== Segment start ==
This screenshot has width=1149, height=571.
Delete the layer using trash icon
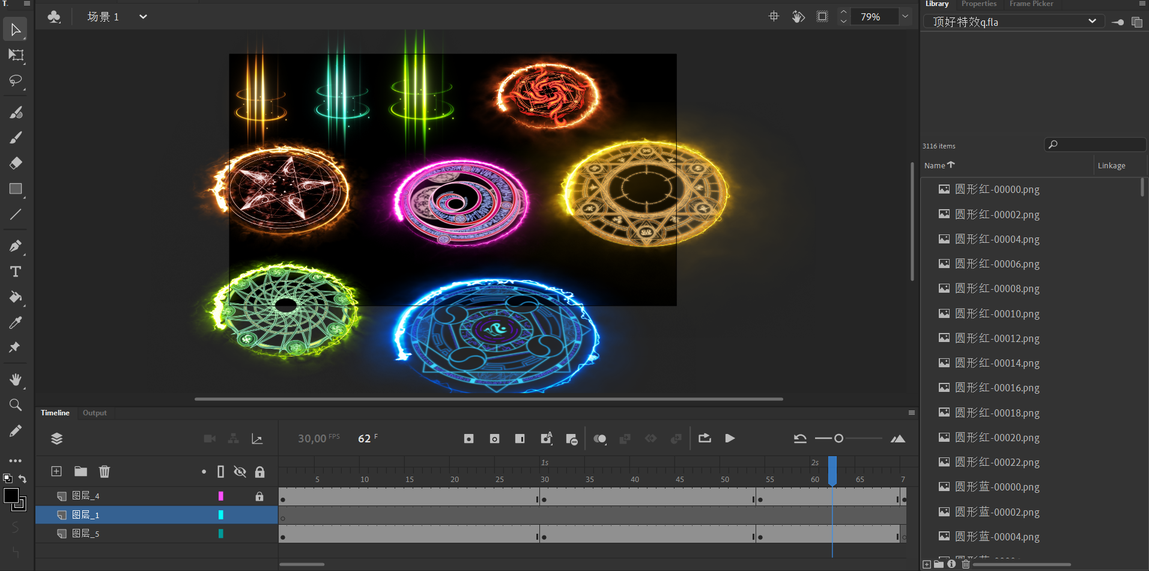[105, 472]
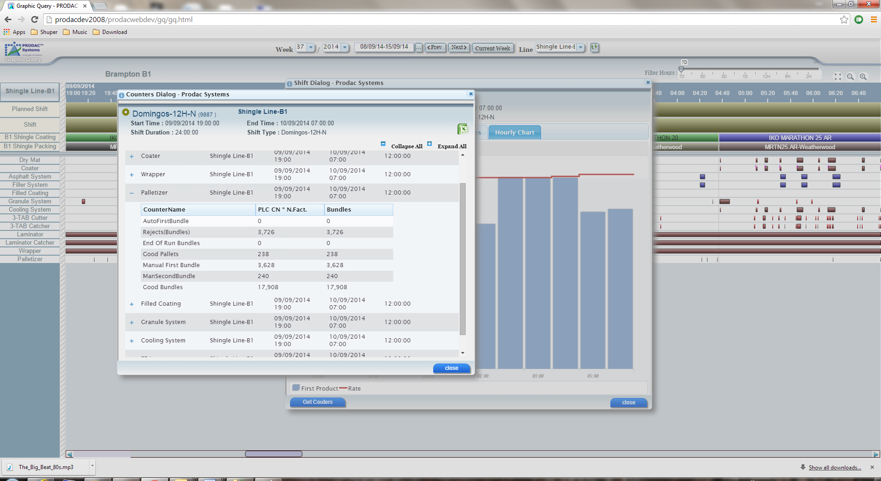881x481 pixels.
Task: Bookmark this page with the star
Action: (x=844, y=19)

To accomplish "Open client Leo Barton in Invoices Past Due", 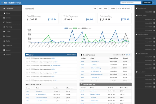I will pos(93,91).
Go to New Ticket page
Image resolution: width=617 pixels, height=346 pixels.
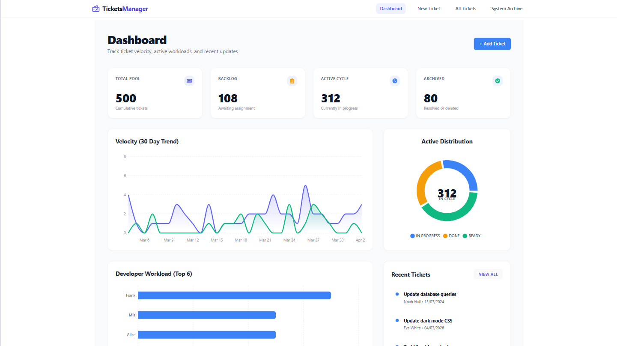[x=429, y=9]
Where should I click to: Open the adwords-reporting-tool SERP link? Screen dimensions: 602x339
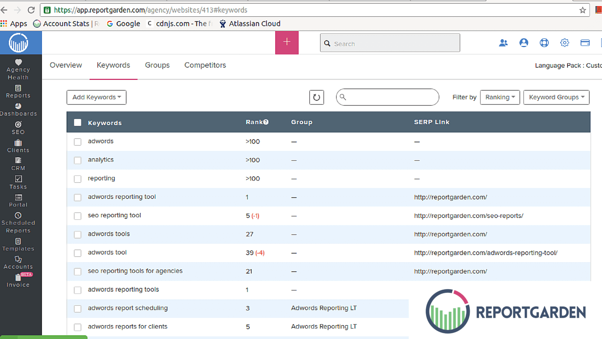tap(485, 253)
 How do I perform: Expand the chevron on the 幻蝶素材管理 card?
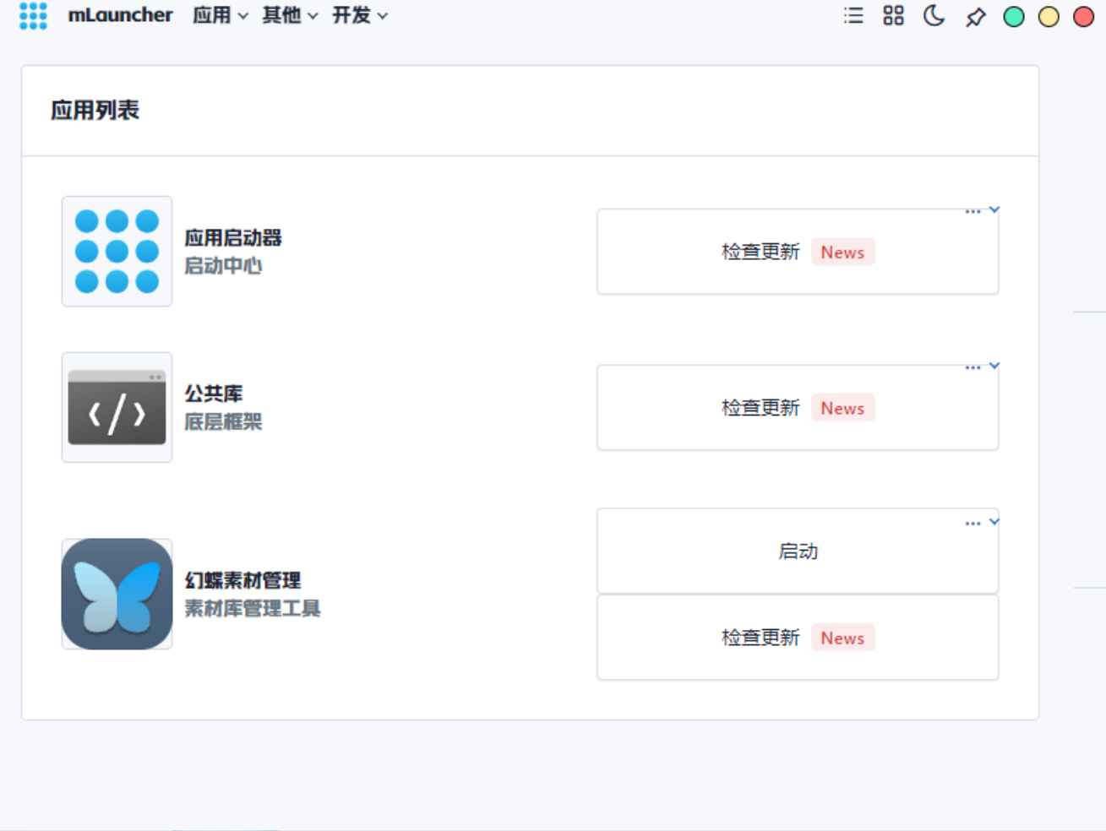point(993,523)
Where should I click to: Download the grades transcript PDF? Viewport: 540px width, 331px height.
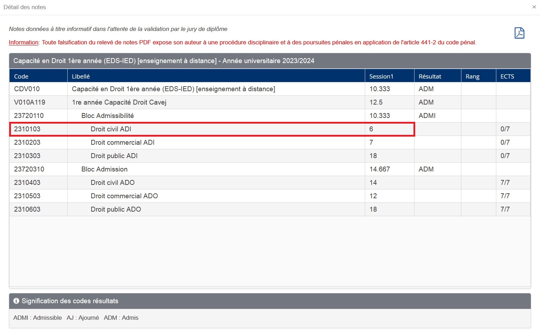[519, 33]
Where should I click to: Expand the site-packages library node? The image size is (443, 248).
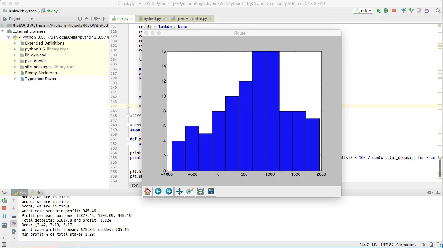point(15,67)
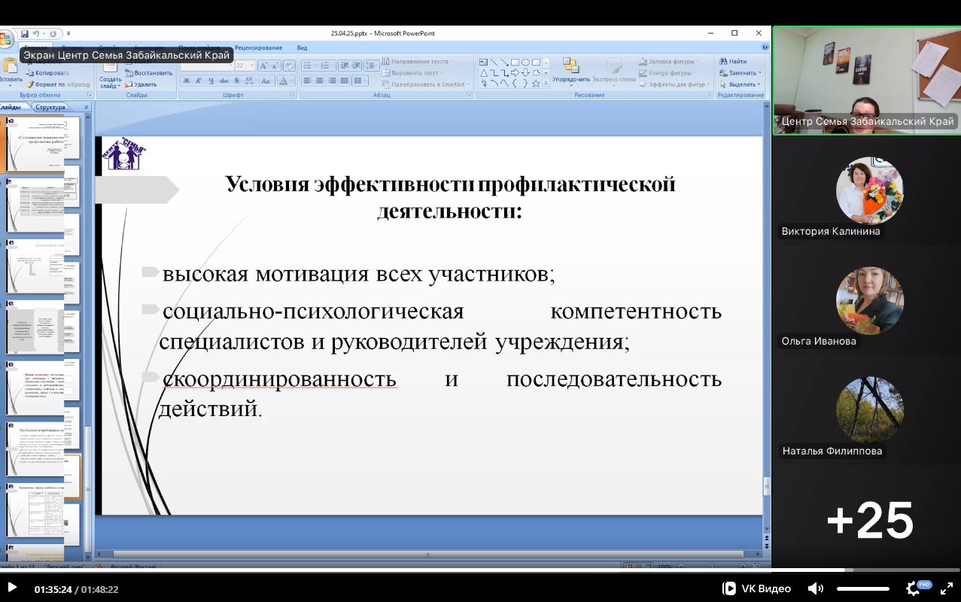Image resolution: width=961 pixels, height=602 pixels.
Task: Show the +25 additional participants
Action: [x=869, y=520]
== Segment end ==
§ **EXERCISE INSTRUCTIONS**: Exactly the lines from the one with "How do I perform: Expand" through the end of the entries above must be written out, and no pictures may be included.

§ **EXERCISE RESULT**:
 How do I perform: Expand the chevron on the 幻蝶素材管理 card?
point(993,523)
Where should I click to: Download the grades transcript PDF? Viewport: 540px width, 331px height.
[519, 33]
Where should I click to: Expand the site-packages library node? The image size is (443, 248).
point(15,67)
Image resolution: width=961 pixels, height=602 pixels.
Task: Show the +25 additional participants
Action: [x=869, y=520]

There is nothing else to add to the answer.